= Journal of Current Chinese Affairs =

German academic journal

Journal of Current Chinese Affairs is a German open access academic journal (ISSN 0341-6631), published by Sage Journals. The internationally refereed journal focuses on political, economic and social developments in the People's Republic of China, Hong Kong, Macau, and Taiwan. This journal is a member of the Committee on Publication Ethics (COPE). The journal is indexed on SCOPUS and has a cite score of 2.2 in 2023.

== Editor ==
The Journal of Current Chinese Affairs, first published in 1972 as China aktuell, is edited by the GIGA Institute for Asian Studies (GIGA Institut für Asien-Studien). The journal, published three times a year, is part of the GIGA Journal Family of the German Institute for Global and Area Studies' (Hamburg). The journal's editorial board is led by Kerry Brown and Sinan Chu.

The GIGA Journal Family was funded by the German Research Foundation (Deutsche Forschungsgemeinschaft, DFG) as a pilot project in open-access publishing. Since the beginning of 2009, the Journal of Current Chinese Affairs, and the other socio-scientific journals of the German Institute for Global and Area Studies, have been transformed into open-access journals. The institute also continues to publish print versions of all journals of current Chinese affairs.

== Journal concept ==
The Journal of Current Chinese Affairs analyses current issues in political, social and economic life; culture; and development in contemporary China, including Hong Kong, Macau and Taiwan. In addition, special background analyses examine important events in accordance with their respective contexts. Although the Journal is Open-Access, its author process charge is sponsored by GIGA.

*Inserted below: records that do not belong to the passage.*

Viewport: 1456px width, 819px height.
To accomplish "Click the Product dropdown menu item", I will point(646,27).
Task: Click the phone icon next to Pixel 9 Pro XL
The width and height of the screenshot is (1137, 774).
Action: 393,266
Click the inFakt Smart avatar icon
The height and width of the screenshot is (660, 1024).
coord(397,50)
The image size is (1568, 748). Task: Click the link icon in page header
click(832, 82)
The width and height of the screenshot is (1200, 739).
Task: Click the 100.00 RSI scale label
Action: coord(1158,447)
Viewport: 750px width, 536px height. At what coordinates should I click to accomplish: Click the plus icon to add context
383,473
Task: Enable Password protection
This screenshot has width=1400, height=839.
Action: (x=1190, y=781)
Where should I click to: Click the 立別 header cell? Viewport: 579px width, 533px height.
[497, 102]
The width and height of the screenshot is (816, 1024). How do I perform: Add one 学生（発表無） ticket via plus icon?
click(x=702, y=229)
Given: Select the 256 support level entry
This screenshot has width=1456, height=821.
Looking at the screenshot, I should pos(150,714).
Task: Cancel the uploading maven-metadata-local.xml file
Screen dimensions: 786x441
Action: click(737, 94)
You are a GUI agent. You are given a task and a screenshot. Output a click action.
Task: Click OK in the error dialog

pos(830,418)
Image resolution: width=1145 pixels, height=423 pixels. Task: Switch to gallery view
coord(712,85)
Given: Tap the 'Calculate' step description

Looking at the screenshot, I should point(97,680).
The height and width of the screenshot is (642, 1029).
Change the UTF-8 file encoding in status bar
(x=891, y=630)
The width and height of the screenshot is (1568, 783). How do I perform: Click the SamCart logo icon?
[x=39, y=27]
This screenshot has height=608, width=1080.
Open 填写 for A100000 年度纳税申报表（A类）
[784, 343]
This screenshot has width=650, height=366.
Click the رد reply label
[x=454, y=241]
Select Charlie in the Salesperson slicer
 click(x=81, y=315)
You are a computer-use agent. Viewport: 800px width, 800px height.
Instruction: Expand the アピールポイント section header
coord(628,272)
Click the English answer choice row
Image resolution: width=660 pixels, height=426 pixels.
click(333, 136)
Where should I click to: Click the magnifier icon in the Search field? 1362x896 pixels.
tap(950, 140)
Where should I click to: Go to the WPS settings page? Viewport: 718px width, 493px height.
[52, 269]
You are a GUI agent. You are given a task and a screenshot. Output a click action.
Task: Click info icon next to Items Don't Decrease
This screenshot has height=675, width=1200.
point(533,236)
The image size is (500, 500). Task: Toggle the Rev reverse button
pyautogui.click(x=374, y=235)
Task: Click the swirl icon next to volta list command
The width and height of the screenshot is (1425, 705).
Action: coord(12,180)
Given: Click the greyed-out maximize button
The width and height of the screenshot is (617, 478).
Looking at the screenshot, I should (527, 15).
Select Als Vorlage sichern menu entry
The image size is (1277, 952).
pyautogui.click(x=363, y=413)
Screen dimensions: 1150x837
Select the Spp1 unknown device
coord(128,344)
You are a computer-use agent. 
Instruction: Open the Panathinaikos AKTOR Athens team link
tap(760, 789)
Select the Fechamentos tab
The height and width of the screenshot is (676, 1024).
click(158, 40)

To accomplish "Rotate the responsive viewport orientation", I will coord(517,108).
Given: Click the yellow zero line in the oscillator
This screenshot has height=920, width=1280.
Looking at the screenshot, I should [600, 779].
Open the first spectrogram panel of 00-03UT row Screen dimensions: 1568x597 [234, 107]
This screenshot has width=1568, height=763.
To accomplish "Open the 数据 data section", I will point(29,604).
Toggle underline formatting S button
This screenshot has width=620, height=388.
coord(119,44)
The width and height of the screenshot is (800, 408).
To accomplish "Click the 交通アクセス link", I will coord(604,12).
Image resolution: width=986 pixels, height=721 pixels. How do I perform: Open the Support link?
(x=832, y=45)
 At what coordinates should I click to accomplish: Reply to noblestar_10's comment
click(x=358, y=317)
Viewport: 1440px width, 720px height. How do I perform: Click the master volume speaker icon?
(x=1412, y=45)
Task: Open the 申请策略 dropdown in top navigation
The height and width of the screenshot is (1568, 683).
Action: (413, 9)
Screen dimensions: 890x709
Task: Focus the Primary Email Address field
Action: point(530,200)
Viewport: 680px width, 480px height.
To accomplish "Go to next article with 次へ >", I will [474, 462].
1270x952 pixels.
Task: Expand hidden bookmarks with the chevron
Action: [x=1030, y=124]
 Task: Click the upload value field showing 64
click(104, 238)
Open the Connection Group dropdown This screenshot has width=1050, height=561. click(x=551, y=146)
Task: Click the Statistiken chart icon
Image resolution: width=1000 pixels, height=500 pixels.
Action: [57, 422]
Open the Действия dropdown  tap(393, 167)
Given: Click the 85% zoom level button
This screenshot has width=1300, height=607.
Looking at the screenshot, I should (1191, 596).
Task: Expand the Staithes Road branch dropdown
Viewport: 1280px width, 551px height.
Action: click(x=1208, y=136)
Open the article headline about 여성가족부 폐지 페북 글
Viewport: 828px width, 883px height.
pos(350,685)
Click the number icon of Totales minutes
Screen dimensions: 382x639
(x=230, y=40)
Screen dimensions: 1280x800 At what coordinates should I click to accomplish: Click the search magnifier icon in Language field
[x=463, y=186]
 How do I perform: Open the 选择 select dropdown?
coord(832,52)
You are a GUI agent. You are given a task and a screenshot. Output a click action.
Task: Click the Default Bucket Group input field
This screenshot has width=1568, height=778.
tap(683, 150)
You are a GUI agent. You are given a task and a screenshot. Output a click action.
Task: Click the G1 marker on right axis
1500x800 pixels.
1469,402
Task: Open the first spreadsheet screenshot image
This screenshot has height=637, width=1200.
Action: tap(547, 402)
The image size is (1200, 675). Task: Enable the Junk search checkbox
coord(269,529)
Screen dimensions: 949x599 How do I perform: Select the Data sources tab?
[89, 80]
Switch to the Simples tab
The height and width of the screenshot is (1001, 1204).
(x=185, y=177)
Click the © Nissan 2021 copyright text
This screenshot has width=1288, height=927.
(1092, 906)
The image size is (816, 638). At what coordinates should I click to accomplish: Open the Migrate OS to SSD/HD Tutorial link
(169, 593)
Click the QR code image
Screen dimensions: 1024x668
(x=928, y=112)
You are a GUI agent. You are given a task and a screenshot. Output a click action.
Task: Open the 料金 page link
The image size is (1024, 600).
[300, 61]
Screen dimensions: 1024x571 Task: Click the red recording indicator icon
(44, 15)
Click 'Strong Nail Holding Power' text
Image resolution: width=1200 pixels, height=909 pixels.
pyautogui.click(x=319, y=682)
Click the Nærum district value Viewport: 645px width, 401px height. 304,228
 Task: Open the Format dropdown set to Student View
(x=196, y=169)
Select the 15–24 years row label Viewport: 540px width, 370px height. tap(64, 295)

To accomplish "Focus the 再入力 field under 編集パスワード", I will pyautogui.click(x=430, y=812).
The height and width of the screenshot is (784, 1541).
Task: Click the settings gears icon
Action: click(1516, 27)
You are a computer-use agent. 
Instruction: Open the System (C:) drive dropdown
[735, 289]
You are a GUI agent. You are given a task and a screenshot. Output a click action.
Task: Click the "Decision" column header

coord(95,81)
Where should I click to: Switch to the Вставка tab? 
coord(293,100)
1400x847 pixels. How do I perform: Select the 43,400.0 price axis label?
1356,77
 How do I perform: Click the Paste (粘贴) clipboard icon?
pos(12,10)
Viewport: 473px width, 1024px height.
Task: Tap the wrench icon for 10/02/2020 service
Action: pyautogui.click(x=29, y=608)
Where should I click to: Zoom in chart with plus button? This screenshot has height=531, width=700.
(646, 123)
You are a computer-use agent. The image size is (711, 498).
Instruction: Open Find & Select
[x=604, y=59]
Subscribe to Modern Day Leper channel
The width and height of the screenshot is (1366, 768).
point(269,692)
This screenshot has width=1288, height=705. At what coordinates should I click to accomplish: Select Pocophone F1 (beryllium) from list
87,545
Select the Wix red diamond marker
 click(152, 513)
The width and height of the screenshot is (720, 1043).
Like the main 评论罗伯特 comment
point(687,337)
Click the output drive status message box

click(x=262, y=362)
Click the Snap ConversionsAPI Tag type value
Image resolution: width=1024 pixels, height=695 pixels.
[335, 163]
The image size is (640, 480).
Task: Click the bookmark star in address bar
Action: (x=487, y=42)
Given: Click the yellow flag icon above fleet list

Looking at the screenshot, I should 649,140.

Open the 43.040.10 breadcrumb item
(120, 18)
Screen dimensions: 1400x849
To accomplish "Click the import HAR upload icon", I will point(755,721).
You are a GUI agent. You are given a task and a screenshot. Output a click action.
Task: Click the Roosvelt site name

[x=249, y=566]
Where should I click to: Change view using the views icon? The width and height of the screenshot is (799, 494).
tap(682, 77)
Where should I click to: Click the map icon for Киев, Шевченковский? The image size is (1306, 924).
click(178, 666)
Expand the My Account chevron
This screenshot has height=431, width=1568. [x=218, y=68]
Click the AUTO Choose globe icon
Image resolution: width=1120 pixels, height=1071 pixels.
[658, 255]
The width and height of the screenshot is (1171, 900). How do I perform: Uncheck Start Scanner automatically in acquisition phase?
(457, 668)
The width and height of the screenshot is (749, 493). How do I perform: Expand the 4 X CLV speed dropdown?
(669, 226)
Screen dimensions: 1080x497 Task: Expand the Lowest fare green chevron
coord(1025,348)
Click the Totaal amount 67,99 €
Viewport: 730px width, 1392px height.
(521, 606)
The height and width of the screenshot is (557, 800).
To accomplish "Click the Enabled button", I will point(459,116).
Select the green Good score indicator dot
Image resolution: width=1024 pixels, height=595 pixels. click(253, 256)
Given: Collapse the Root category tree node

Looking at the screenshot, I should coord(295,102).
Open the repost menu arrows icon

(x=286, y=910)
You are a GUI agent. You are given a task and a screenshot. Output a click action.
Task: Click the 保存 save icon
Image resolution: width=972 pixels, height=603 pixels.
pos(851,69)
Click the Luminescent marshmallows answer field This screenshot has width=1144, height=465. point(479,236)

The Journal of Current Chinese Affairs reaches a broad readership in academic, administration, and business circles, but it is also intended for practitioners and general readers interested in contemporary China. The journal is included in the collections of various public and university libraries in Germany as well as overseas. To ensure the journal's quality, essays are evaluated in a double-blind peer-review process.